Inside Hyundai heir Chung Eui-sun’s plan to fend off Elliott attack

Bloomberg

With one of the most tenacious activist investors breathing down his neck, Hyundai Motor Group’s crown prince is preparing to defend his family’s dominance of the world’s fifth-largest automotive empire by seeking to win over shareholders ahead of a looming showdown.
After announcing about $1.5 billion in buybacks and stock cancellations in the past month, shareholder returns are “just beginning,” Vice Chairman Chung Eui-sun, the 47-year-old son of the group’s octogenarian patriarch, said in an interview at a Hyundai innovation centre event in Seoul. “Our shareholder policies unveiled so far are not everything we have.”
The founding family has much riding on the support of investors in the coming weeks. On May 29, they’re scheduled to vote on a reorganisation of the group, including a controversial $8.8 billion merger that could pave the way for Chung to ascend to the top. Problem is billionaire Paul Singer’s Elliott Management Corp., which bought more than $1 billion of shares in group units, has embarked on a campaign to derail the deal based on claims that it will shortchange minority shareholders.
Instead of management’s proposal — whereby parts-maker Hyundai Mobis Co. would spin off its biggest profit-generating businesses and merge them with a logistics affiliate — the US fund proposed that Mobis merge with flagship Hyundai Motor Co. to form a holding company that would oversee the conglomerate. It also proposed that group units return more than $11 billion in excess cash to shareholders, raise dividends, cancel treasury shares, add independent directors and improve governance.
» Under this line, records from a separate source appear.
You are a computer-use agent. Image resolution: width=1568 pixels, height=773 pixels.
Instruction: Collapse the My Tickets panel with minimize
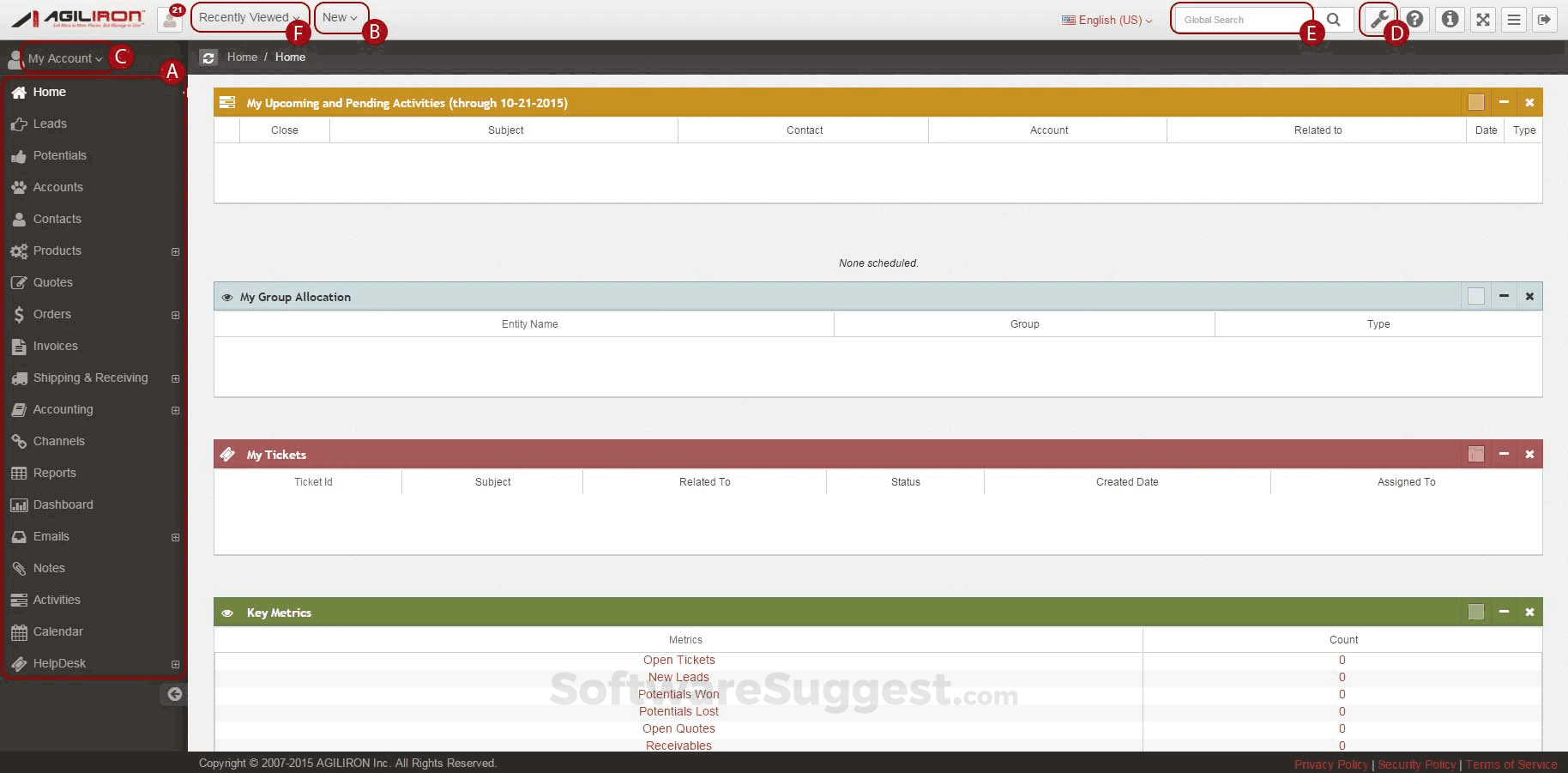click(x=1503, y=454)
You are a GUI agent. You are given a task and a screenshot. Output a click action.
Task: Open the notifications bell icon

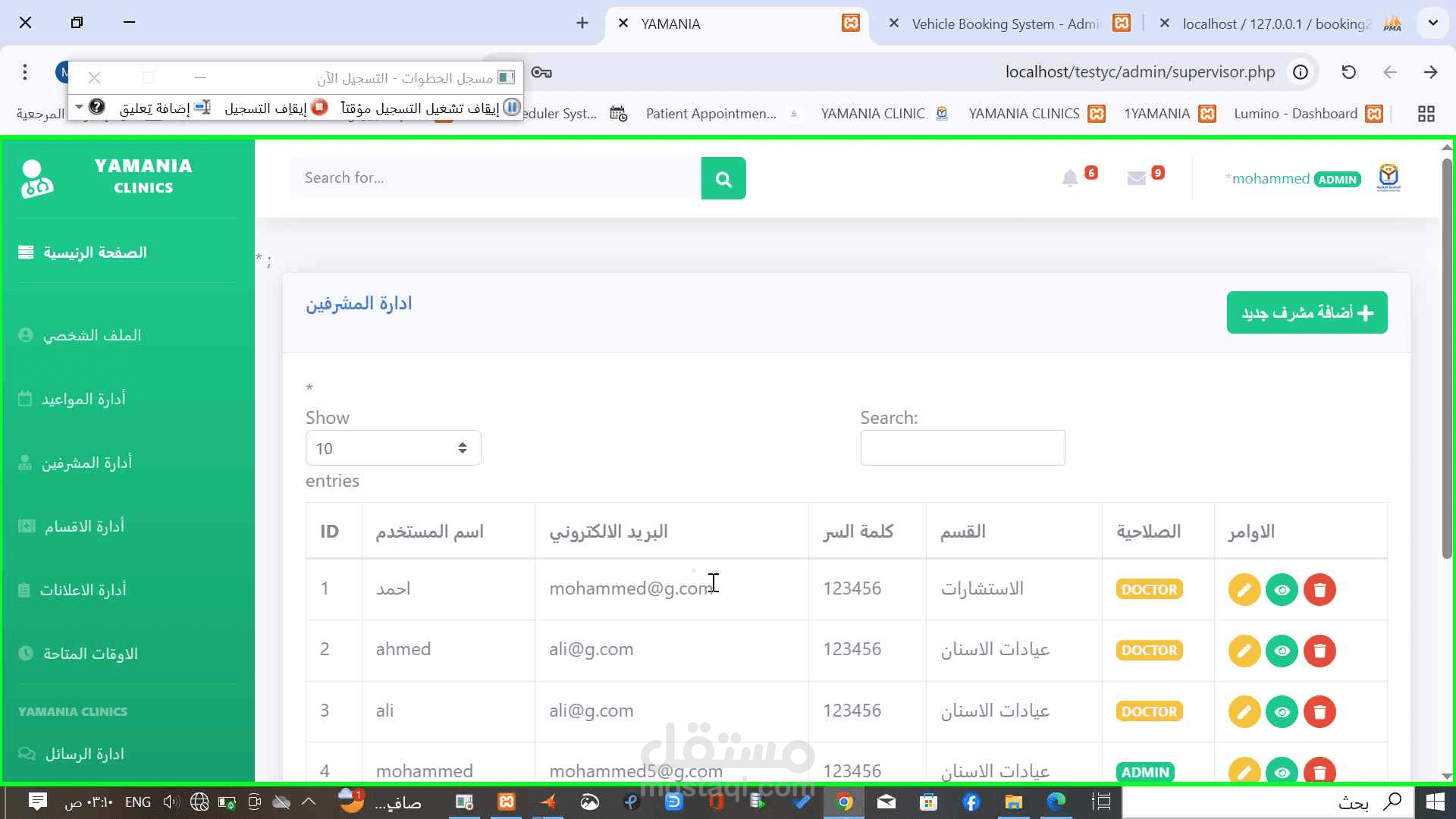1069,179
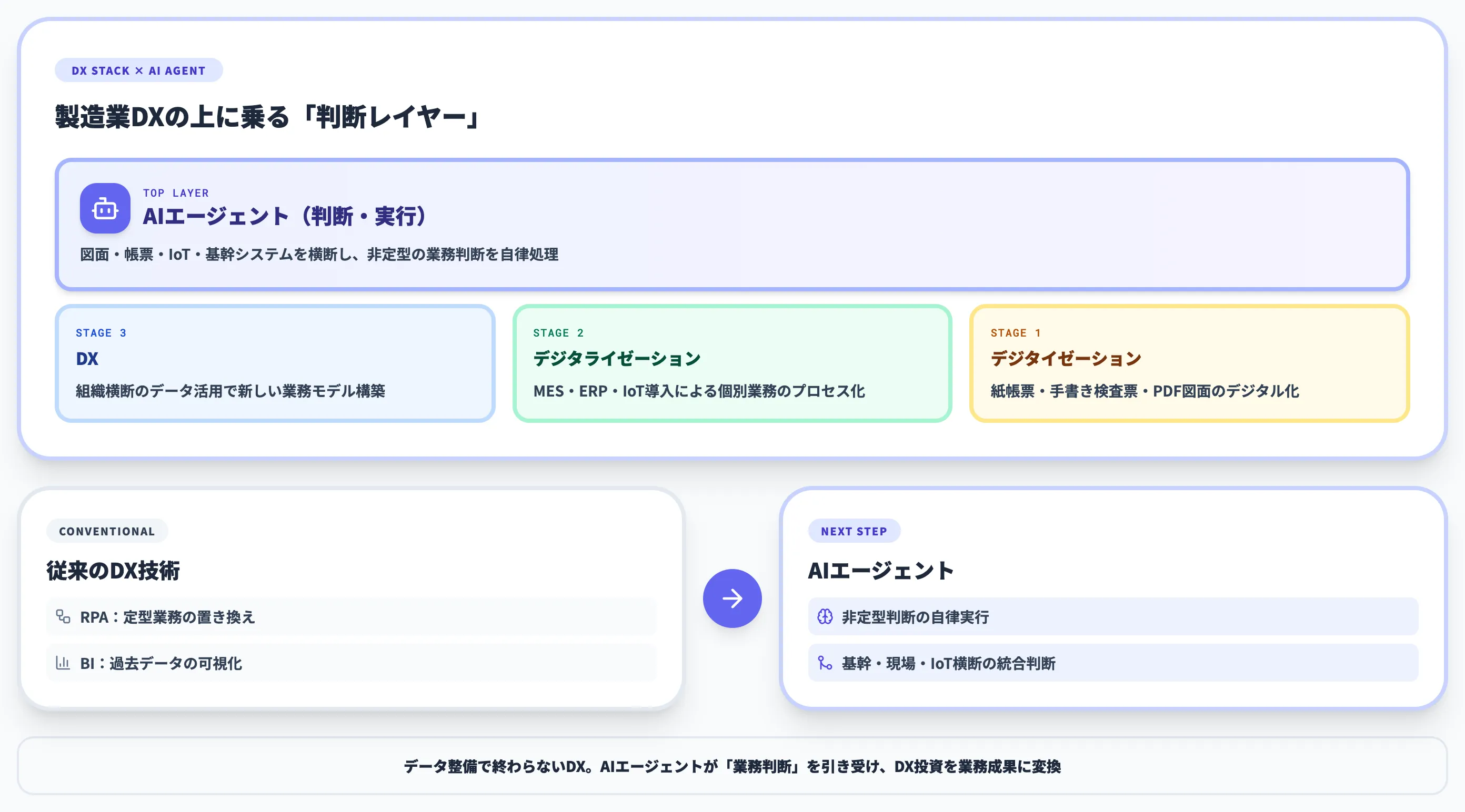Screen dimensions: 1465x812
Task: Click the network icon beside 基幹・現場・IoT横断の統合判断
Action: [x=824, y=663]
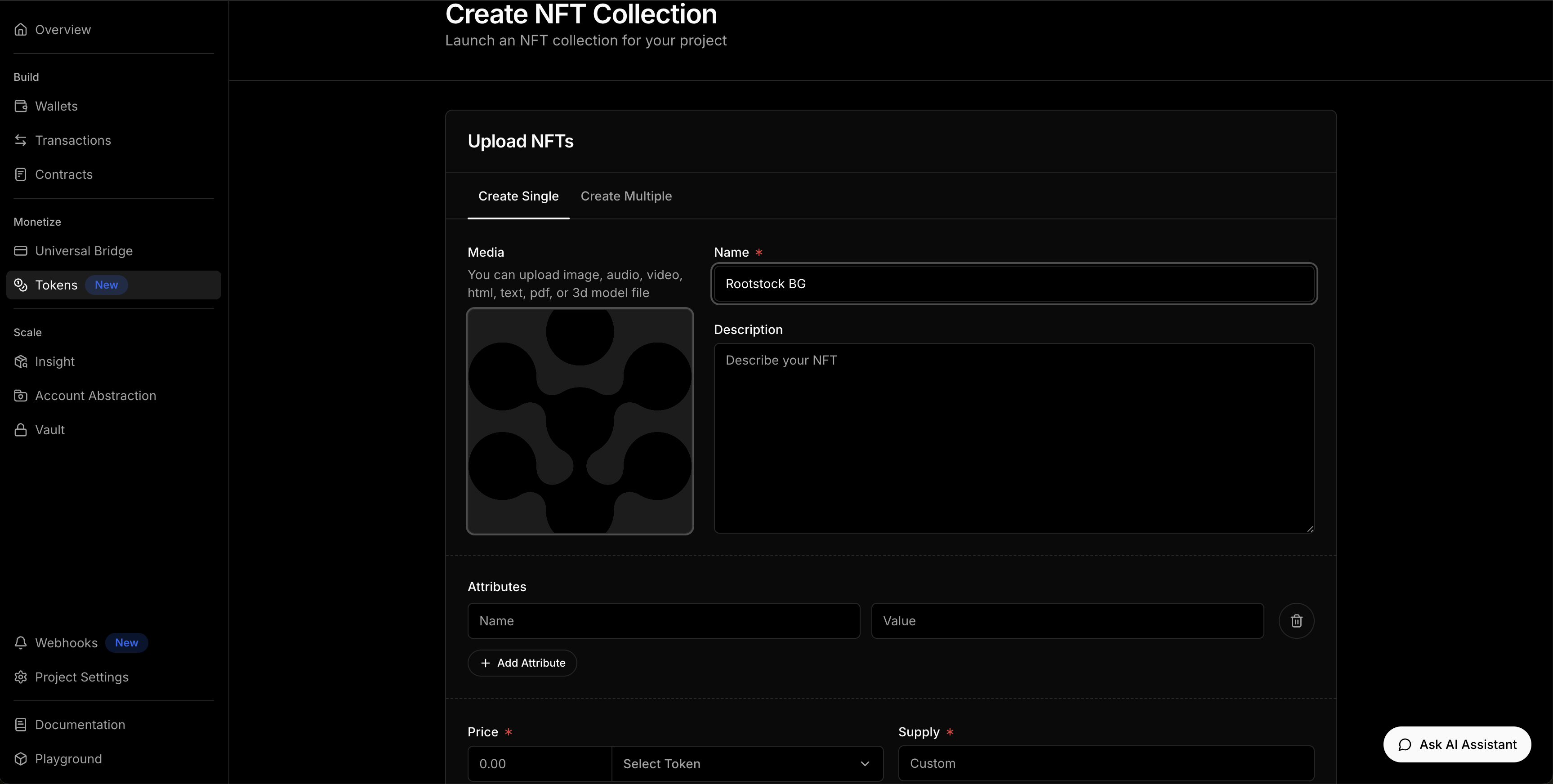Screen dimensions: 1553x784
Task: Click the Documentation link
Action: 80,725
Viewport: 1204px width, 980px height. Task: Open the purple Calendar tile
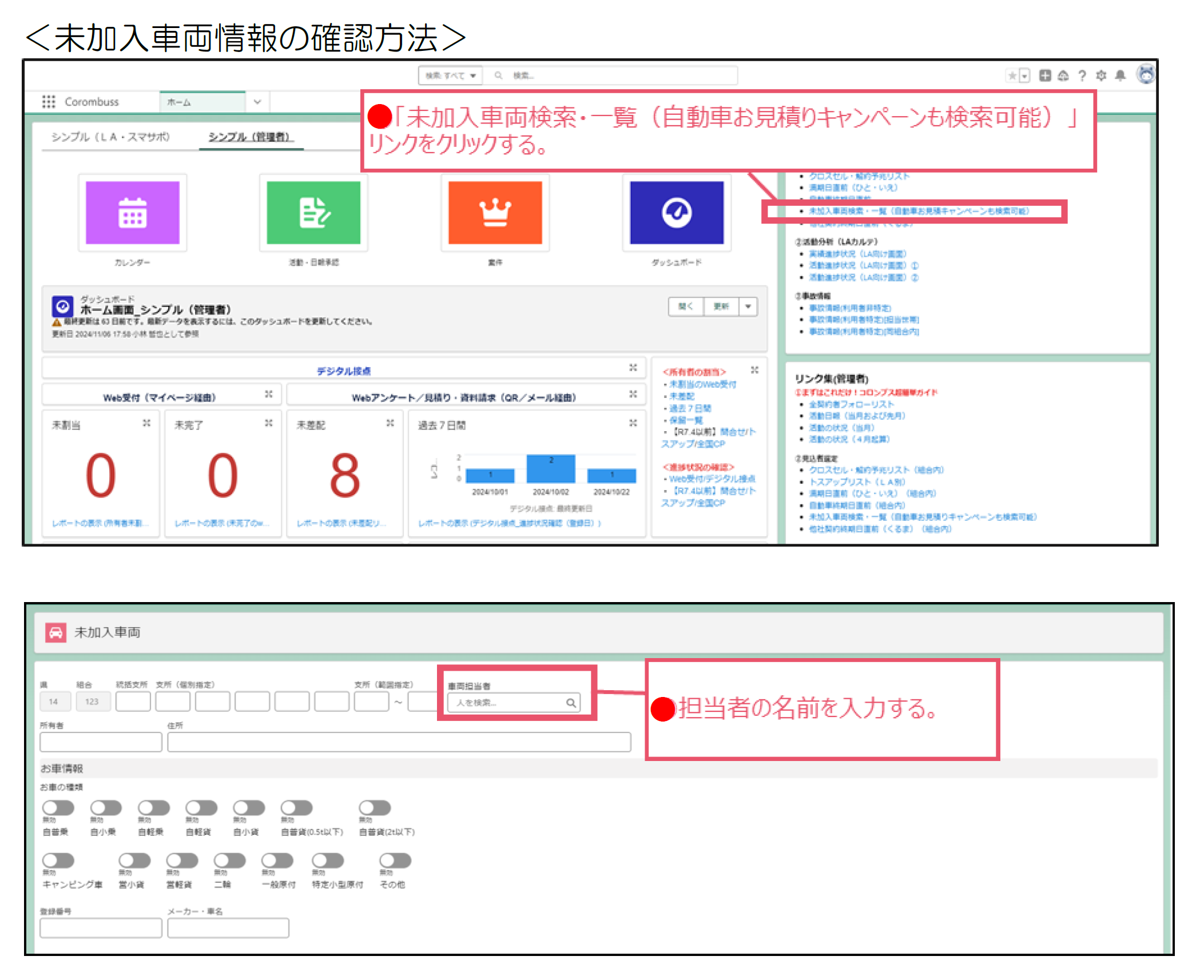132,212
Hyundai Mobis shares rose 2.4 percent, the most since April 4, to close at 237,000 won in Seoul. Chung said he wasn’t fazed by Elliott.
“That’s the way they do business,” Chung said. “We will listen carefully and if there are proposals that bring benefits to our company and other shareholders, we will review some of that.” Though Chung acknowledged that Mobis needs to do more to win over shareholders, he said his broader plan for the group centers on transforming Mobis from a simple parts maker to a cutting-edge, technology-centered automotive supplier that would challenge Germany’s Robert Bosch GmbH and lead the entire group in profits. That way, earnings would rise and returns for investors would increase, creating a “virtuous cycle,” he said.
“The best shareholder friendly policy is for us to make money, pay lots of dividends so that could boost the value of our company,” Chung said.
Developing software, artificial intelligence and robotics are also high on the priority list, he said. The company is looking at four to five possible acquisition targets as part of efforts to make Mobis grow, Chung said.
The Hyundai scion, who studied business at the University of San Francisco and at Korea University, has been making his mark at the automotive company since he was promoted from president of Kia Motors in 2009.